Holt then decided she would not give up, refusing to let her children hear about their mother’s murder. She thought about trying to escape at one point but decided the risk was too high. Plus, by two nights, someone was bound to come to check on the house.
“I was doing marching and stretching as much as I could,” recalled Holt.
Unbeknownst to her at that time was the fact that a rescue effort was already taking shape some 2,000 miles away in both California and Portland, Oregon. That is where Holt’s two daughters live, and both had grown concerned when their mother did not respond to their texts that day.
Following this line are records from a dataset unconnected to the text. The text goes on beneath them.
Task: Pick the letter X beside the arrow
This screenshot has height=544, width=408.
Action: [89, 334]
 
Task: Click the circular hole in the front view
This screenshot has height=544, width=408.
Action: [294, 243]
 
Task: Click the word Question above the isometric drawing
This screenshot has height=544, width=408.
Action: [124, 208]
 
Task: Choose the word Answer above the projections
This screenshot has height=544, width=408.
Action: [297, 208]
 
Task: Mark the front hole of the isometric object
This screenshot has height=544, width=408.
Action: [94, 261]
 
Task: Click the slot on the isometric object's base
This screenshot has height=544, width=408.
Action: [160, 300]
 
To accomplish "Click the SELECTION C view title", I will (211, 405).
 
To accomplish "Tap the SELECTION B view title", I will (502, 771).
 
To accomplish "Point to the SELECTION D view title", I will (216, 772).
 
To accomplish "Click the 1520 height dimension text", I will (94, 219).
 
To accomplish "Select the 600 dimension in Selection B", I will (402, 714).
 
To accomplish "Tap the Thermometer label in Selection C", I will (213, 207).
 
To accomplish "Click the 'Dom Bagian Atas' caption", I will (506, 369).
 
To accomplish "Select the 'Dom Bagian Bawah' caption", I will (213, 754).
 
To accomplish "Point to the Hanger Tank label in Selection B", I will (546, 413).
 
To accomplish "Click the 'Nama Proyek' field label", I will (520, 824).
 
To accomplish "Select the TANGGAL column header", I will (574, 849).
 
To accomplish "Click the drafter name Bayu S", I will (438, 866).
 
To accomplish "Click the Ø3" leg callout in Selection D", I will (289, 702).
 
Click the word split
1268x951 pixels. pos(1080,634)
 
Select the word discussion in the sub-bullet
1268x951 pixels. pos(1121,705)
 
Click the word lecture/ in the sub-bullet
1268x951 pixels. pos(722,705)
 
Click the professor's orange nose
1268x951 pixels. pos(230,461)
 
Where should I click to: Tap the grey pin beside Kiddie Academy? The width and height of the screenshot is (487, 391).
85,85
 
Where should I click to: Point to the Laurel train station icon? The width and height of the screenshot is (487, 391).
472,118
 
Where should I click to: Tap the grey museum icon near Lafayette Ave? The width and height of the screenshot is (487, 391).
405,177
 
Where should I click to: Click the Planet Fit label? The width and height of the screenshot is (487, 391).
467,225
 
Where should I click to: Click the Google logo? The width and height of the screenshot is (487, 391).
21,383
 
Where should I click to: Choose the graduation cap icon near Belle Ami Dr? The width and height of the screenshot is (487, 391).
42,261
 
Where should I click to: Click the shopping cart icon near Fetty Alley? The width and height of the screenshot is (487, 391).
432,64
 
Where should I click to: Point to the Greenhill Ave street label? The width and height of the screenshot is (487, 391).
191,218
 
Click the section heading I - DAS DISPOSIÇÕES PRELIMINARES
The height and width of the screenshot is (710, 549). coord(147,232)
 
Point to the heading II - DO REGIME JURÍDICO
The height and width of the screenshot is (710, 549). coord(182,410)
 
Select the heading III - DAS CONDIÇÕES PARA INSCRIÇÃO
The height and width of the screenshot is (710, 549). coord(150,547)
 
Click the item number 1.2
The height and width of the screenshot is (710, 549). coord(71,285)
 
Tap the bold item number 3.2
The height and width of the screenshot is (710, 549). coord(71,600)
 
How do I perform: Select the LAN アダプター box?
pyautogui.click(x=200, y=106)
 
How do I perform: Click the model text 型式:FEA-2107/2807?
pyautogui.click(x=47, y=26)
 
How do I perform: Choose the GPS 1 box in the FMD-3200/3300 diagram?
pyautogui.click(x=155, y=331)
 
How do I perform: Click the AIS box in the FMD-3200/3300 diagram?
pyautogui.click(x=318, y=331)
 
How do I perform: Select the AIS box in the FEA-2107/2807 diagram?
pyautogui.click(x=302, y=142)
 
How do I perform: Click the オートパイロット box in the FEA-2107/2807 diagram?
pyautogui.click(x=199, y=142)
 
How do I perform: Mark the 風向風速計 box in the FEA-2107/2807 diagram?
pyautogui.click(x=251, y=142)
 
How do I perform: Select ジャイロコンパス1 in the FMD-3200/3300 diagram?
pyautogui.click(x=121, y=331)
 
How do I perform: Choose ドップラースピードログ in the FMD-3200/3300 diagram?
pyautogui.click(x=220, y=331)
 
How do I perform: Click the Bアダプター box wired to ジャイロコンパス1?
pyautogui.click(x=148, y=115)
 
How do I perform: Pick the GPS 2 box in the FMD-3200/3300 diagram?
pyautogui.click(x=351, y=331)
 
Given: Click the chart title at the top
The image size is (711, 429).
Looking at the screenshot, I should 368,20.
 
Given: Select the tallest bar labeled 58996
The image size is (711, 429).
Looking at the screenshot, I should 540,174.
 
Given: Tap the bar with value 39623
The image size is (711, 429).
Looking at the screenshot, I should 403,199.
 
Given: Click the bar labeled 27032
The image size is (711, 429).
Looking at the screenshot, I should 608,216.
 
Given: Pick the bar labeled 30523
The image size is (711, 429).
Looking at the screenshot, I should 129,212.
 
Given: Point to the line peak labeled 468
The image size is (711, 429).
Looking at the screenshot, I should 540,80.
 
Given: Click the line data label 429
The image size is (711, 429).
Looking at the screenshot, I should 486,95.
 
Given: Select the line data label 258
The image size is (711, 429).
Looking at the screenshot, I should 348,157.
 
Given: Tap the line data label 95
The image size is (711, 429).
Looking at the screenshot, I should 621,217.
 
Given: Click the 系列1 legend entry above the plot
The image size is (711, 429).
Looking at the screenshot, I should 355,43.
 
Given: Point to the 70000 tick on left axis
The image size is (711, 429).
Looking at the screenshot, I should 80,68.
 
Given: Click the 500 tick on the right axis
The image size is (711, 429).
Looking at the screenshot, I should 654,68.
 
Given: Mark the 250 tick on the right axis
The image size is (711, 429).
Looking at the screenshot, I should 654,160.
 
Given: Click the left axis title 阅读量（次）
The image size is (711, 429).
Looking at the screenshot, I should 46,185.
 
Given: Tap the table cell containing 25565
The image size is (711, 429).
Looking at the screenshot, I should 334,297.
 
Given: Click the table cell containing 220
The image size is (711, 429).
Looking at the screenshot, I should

However, even more troubling than that was the fact that she had not shared her Wordle score.
With text messages not going through and her Wordle left incomplete, Holt’s daughters called the police to request a welfare check.
Officers arrived on the scene a little after 9 pm on Sunday, where they immediately noticed a broken window with dried blood. They then searched the home, starting with the basement, where they quickly located Holt and got her to safety.
Officers were then able to locate her alleged captor, later identified in police documents as Davis, on the home’s second floor.
Deputy Chief Travis Raypole tells Law & Crime that Davis was armed with several knives when found in one of the home’s bedrooms. Attempts at getting Davis to surrender proved fruitless, forcing officers to deploy a Taser to subdue the man. That too was unsuccessful.
At that point, the officers on the scene said that they opted to call in the SWAT team rather than engage with Davis, who barricaded himself in the room with the knives he collected from around the house. Soon after arriving on the team, SWAT apprehended the subject “utilizing less than lethal options,” putting an end to the five-hour stand-off.
Detectives did note in their report that Davis, who was later treated, was likely experiencing a mental health crisis when he decided to strip naked, break into Holt’s home, and terrorize the woman over the weekend.